Second, the compiler can reorder instructions, so we do not exactly know the exact set of source code lines we measure. Furthermore, some instructions like shared/global memory loads have variable latency: even if the load instruction is correctly placed between two clock() queries, the loads might not finished when the second clock() is executed so we only measure the time needed to issue the instruction not to complete it.

The first issue cannot be reliably solved. We focus on the second. We will use an unofficial CUDA assembler combined with the official CUDA compiler to adjust the generated device code. Using this method, we can move the clock() instructions to the right place and we can explicitly set barriers to wait for variable latency instructions to be finished, thus we can measure the true latency even if variable latency ops are involved. We will use the CuAssembler in this post.

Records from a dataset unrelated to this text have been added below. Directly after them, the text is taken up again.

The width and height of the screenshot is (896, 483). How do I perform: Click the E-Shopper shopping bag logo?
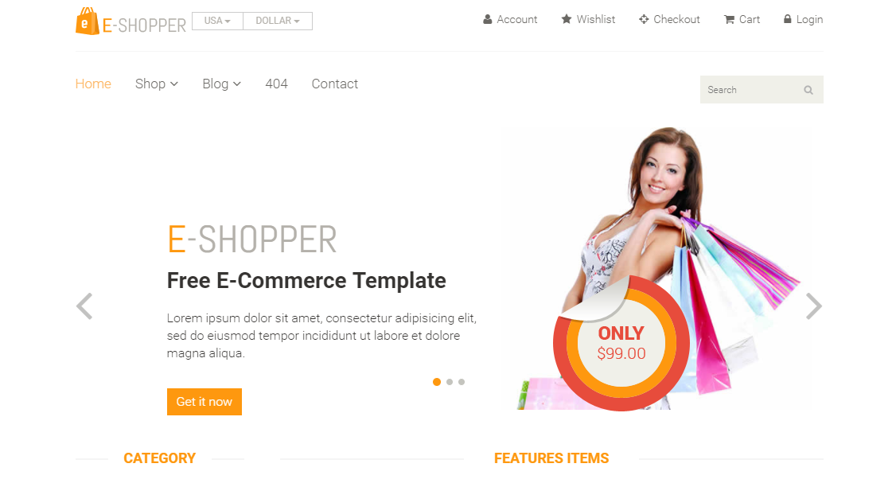[87, 21]
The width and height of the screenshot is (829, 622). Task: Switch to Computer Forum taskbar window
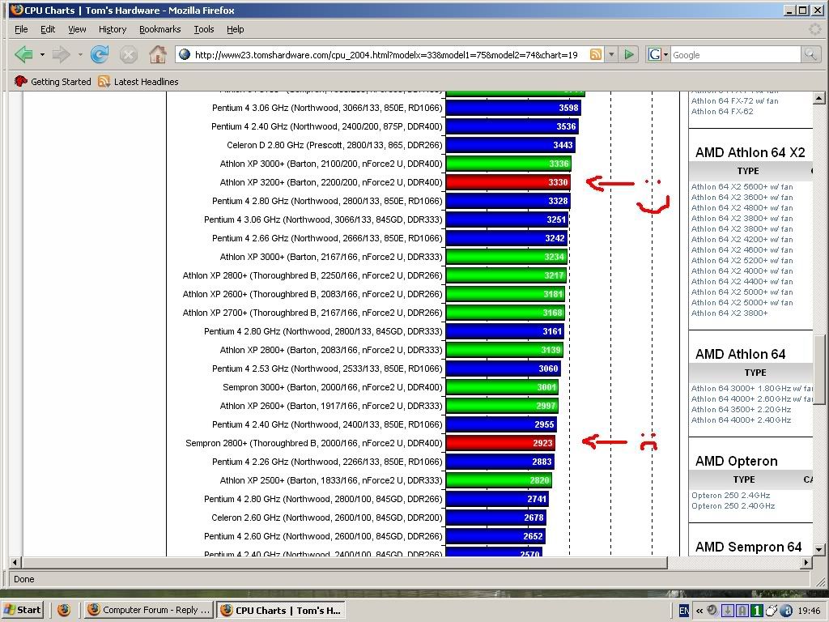(148, 610)
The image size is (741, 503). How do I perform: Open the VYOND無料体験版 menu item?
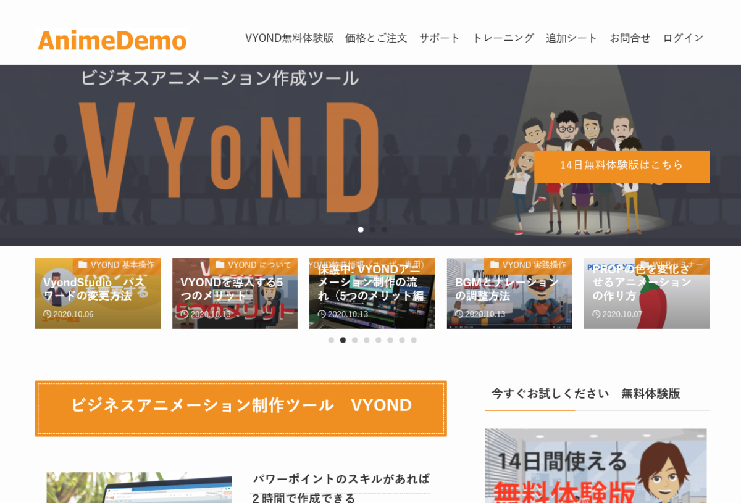289,38
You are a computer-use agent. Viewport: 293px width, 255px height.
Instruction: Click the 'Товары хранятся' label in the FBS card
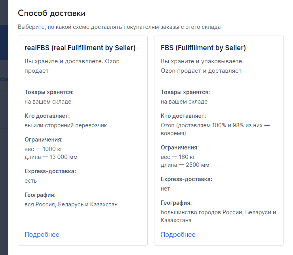pos(185,92)
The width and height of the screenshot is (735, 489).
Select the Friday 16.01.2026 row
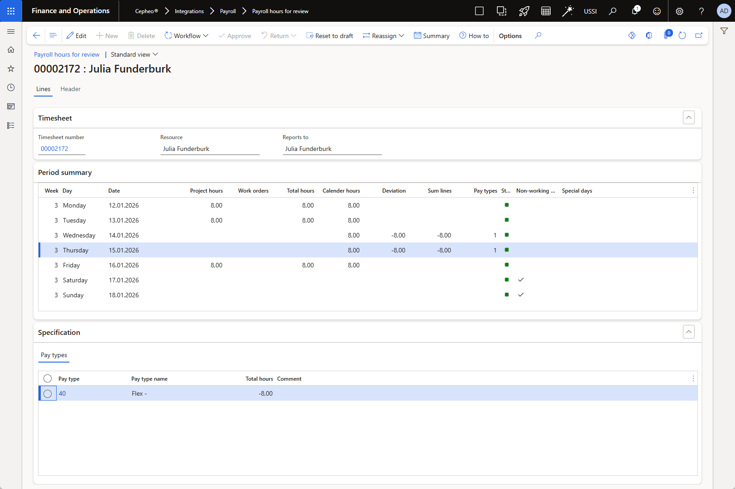tap(124, 265)
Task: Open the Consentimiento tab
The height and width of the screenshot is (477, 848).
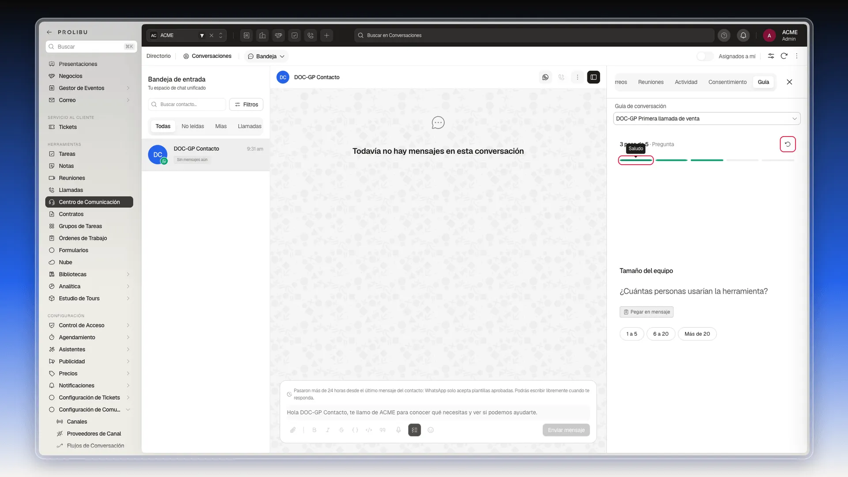Action: tap(727, 82)
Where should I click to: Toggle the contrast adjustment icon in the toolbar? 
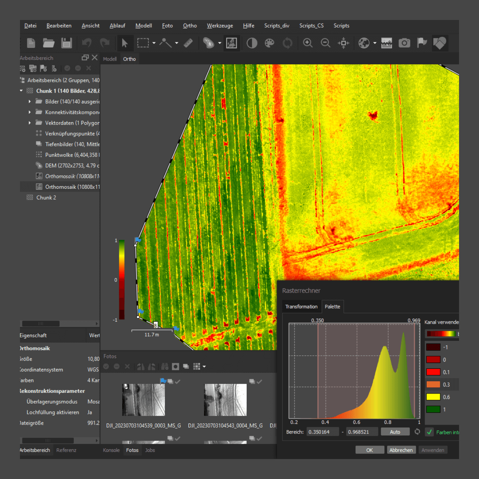252,43
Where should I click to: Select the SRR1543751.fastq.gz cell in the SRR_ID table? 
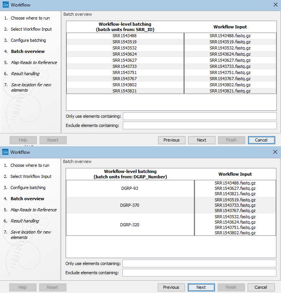[x=230, y=72]
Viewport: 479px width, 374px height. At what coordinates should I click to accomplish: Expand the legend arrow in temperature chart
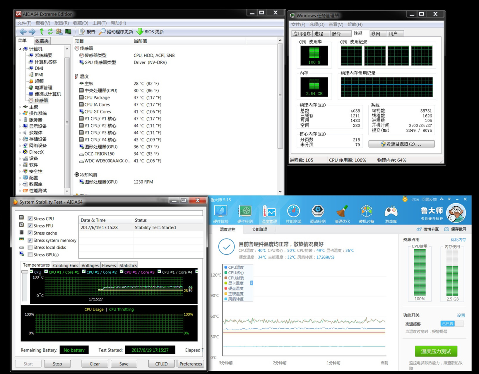point(251,283)
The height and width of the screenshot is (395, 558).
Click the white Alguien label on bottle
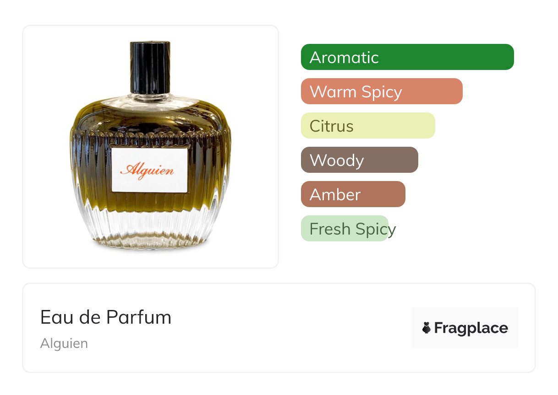pyautogui.click(x=149, y=170)
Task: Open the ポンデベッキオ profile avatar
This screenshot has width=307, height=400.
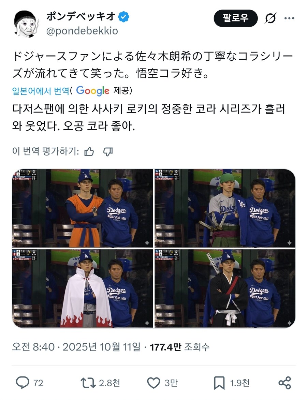Action: pyautogui.click(x=25, y=24)
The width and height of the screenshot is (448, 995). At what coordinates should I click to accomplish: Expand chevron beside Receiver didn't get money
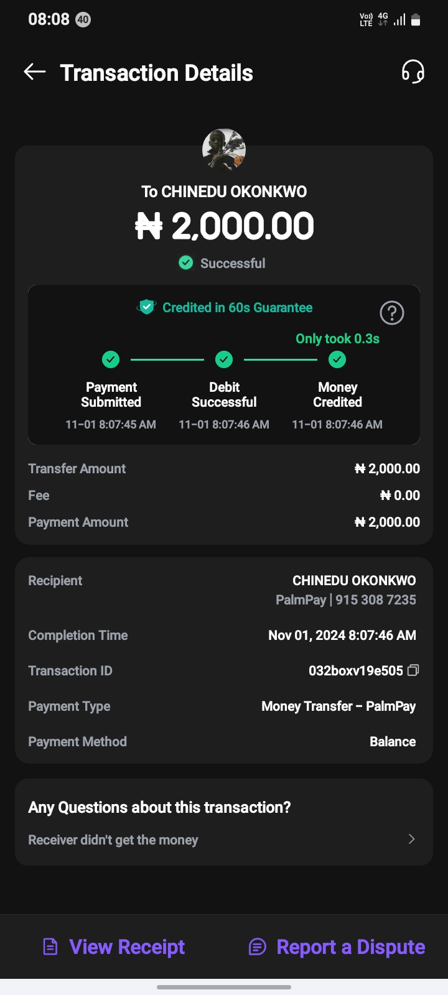coord(411,840)
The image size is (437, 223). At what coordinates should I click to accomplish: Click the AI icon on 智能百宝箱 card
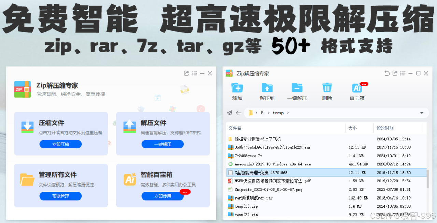(x=130, y=178)
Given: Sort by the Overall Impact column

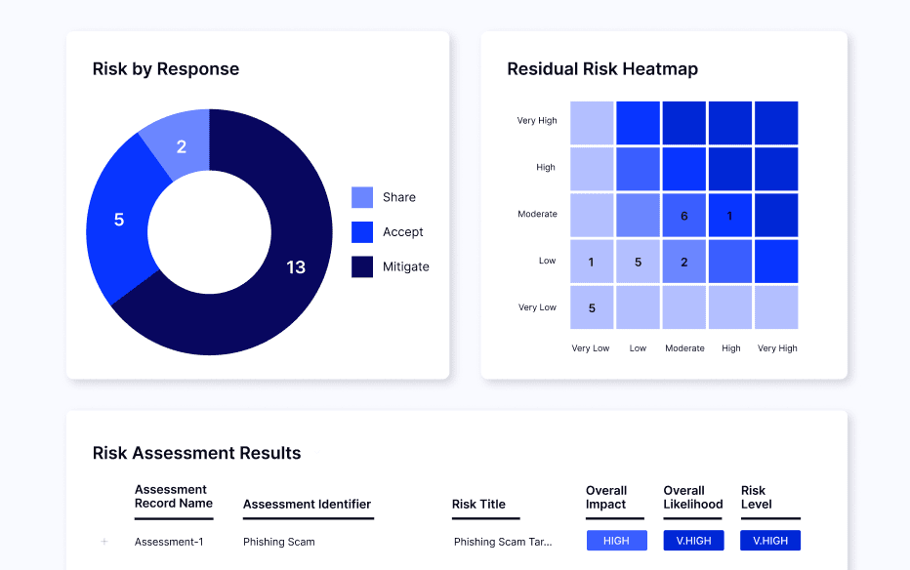Looking at the screenshot, I should pyautogui.click(x=606, y=497).
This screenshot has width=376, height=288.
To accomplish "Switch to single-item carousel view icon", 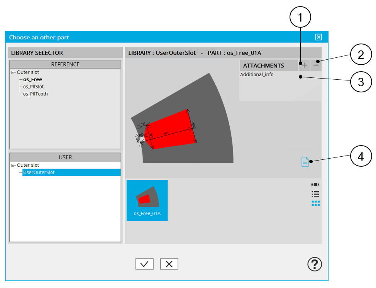I will [315, 184].
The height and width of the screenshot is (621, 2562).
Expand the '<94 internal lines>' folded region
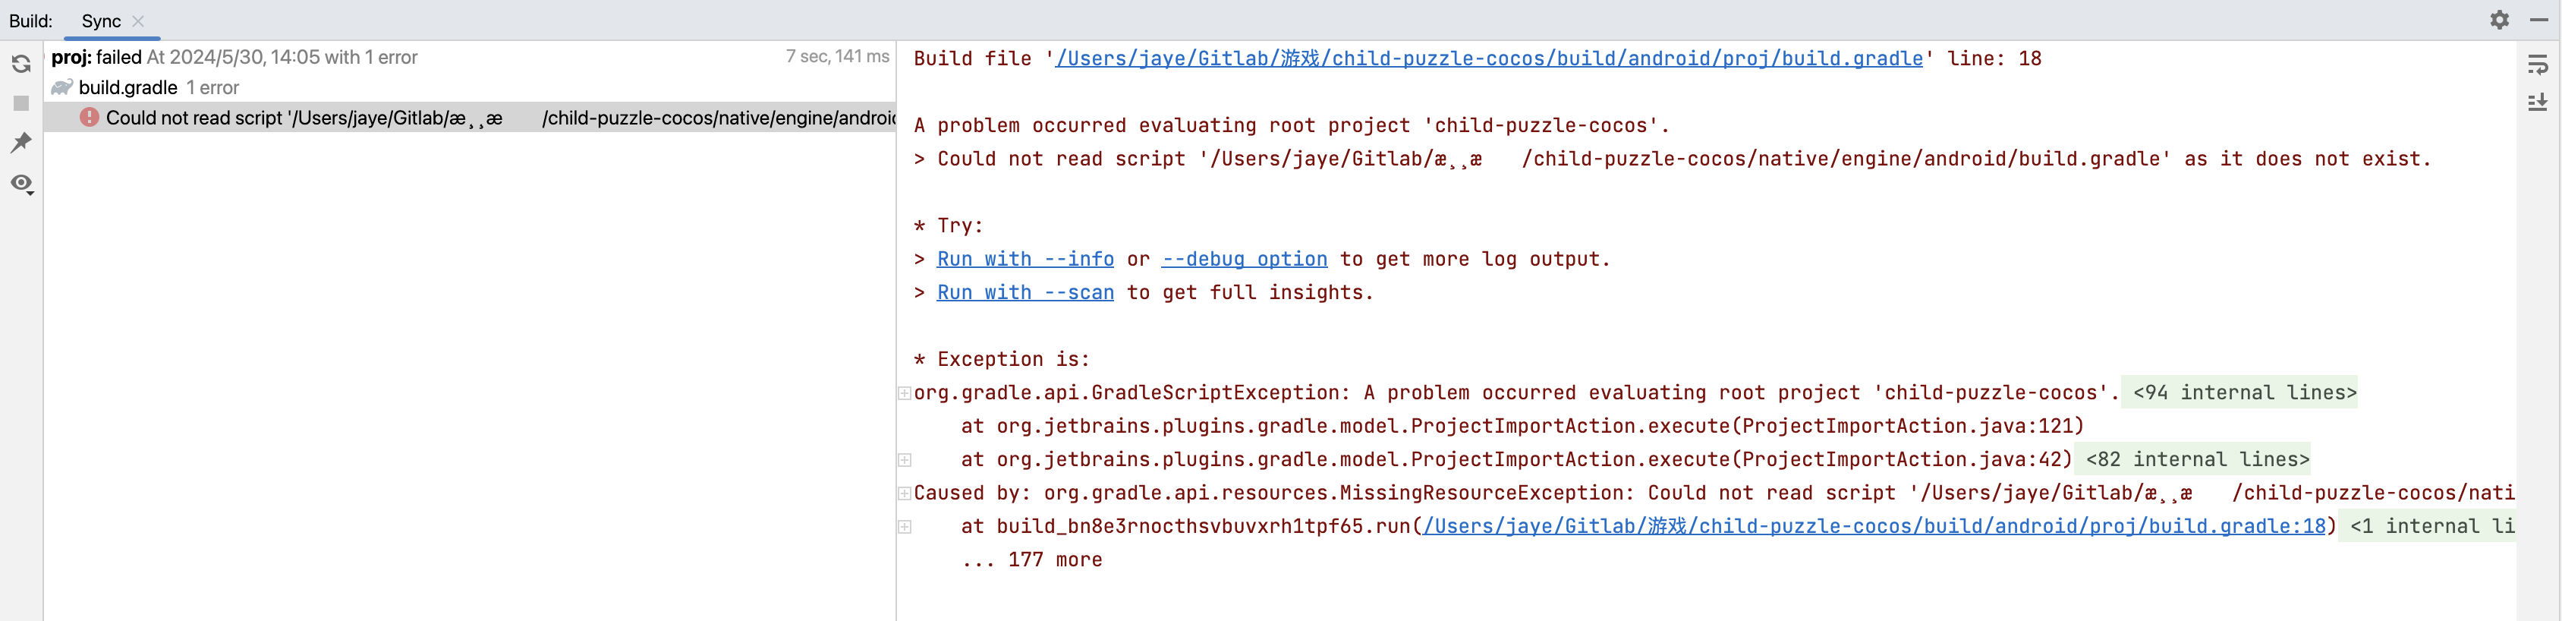[x=2243, y=393]
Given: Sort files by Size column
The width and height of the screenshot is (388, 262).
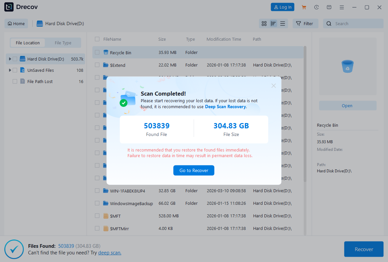Looking at the screenshot, I should pos(162,39).
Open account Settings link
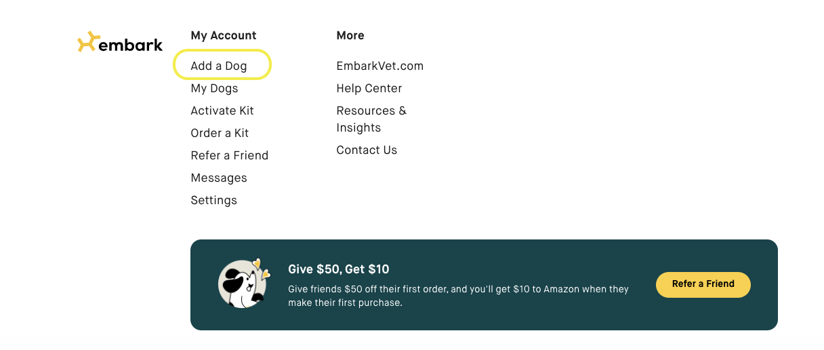This screenshot has width=824, height=350. click(x=214, y=200)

Compilation process, adjusting the device code

CUDA code is compiled in two major steps: when we call nvcc, it takes the CUDA C++ host + device code (e.g. my_kernel.cu) from which the device code is extracted and first compiled to PTX e.g. my_kernel.ptx. PTX is an architecture independent format that is further optimized and compiled to device code (SASS believed to mean shader assembly) for the specific GPU architecture with Nvidia’s proprietary compiler (ptxas). The resulting code will be in the my_kernel.sm_${sm_version}.cubin generated during the build process. The .cubin file stores the actual SASS code the GPU executes. It will be embedded into the final executable in the last steps of the compilation process by nvcc. The driver then extracts this code from the final executable at program startup. The .cubin file can be disassembled to human-readable format using CuAssembler and it can be re-assembled to .cubin after we modified the assembly source. The nvcc can be asked to use the updated .cubin code when producing the final executable. The steps we need to do are the following:

Develop the actual source code, add the clock() calls.
Full CUDA compilation with nvcc: this results in the executable and the .cubin.
Disassemble the .cubin with CuAssembler, so we get the .cuasm file.
Edit the .cuasm, inject new code, configure barriers, move the clock() instruction to the right place.
Compile the .cuasm, overwrite the first .cubin.
Ask nvcc to use the updated .cubin to compile the binary. The updated binary will have the right placement of the clock() instruction, so we can start microbenchmarking the code.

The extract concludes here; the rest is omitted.